Another option available is to call the Arizona Department of Health Services Division of Licensing at 602-364-2690. While state law may prohibit agency employees from recommending one facility over another, they can answer the following recommended questions about any such facility:
- Have there been any proposed license terminations in the past two years?
- Number of complaints have been filed in the past year?
- What is the validitiy of the complaints?
- Have there been any deficiencies cited in the past two years?
- How many “quality of care” violations have been cited in the past two years?
- When did ADHS last visit the facility and what was the purpose of the visit?

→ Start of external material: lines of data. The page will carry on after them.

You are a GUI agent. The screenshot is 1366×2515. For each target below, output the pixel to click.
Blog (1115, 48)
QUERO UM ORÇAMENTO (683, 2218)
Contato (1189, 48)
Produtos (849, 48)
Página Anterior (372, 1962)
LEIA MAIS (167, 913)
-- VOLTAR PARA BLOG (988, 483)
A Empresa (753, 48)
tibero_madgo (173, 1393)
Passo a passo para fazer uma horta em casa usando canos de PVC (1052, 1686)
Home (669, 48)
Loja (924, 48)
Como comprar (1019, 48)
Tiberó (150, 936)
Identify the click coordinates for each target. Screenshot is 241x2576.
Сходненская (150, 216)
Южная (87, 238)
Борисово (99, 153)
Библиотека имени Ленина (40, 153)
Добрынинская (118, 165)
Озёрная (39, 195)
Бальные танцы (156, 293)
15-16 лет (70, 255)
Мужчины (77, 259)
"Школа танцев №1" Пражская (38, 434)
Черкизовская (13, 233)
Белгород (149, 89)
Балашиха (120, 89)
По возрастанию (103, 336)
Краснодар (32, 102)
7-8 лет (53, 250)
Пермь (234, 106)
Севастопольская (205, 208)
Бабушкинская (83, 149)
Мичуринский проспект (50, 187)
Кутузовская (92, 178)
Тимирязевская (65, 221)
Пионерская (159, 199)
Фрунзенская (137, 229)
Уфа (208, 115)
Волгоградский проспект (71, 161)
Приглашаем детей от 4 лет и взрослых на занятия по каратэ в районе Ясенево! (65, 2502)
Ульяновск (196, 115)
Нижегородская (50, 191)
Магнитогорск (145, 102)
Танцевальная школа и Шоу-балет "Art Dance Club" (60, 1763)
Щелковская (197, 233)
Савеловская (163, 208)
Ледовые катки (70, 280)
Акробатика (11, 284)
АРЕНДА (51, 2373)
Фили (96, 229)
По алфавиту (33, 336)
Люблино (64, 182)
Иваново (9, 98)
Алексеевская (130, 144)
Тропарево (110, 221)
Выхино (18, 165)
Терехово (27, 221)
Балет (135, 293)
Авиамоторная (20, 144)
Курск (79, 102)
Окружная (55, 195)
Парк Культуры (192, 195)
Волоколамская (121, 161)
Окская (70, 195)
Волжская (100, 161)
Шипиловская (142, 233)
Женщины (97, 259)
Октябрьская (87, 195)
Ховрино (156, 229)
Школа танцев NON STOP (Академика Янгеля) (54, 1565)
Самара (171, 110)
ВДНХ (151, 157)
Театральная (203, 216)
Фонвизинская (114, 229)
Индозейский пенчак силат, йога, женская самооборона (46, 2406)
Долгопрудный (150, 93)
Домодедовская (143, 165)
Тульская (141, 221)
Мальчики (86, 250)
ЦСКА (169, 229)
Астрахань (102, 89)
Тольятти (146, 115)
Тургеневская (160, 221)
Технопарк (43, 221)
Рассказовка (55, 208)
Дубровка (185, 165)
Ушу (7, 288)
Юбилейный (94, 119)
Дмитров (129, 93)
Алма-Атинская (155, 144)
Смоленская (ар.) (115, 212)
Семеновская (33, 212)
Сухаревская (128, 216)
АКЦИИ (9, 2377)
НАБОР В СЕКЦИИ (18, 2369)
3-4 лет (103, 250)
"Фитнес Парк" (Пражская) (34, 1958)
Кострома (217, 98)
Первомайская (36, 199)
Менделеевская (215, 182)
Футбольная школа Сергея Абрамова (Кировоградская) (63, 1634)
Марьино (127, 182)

- Has the owner of this facility had other facilities recommended for license termination?
The answers to these questions combined with observations and impressions made during facility tours and staff interviews will ease the task of selecting the right nursing care facility.
Alzheimer’s and Dementia Care Facilities
Residents diagnosed with Alzheimer’s disease or another form of dementia need specialized care. Assisted Living Facilities offer services and separate facilities for residents with early onset symptoms. However, because of the progressive nature of the disease it may become necessary to transfer the resident to another facility that can provide more appropriate care.
Facilities specializing in the treatment of Alzheimer’s and dementia should provide a treatment plan that takes into account not only the resident’s medical needs but also the needs of the entire family with social services and professional consultations and individualized treatment reviews. Emphasis within the facility should be placed on providing a calming soothing environment that is sensitive to the needs of the patient.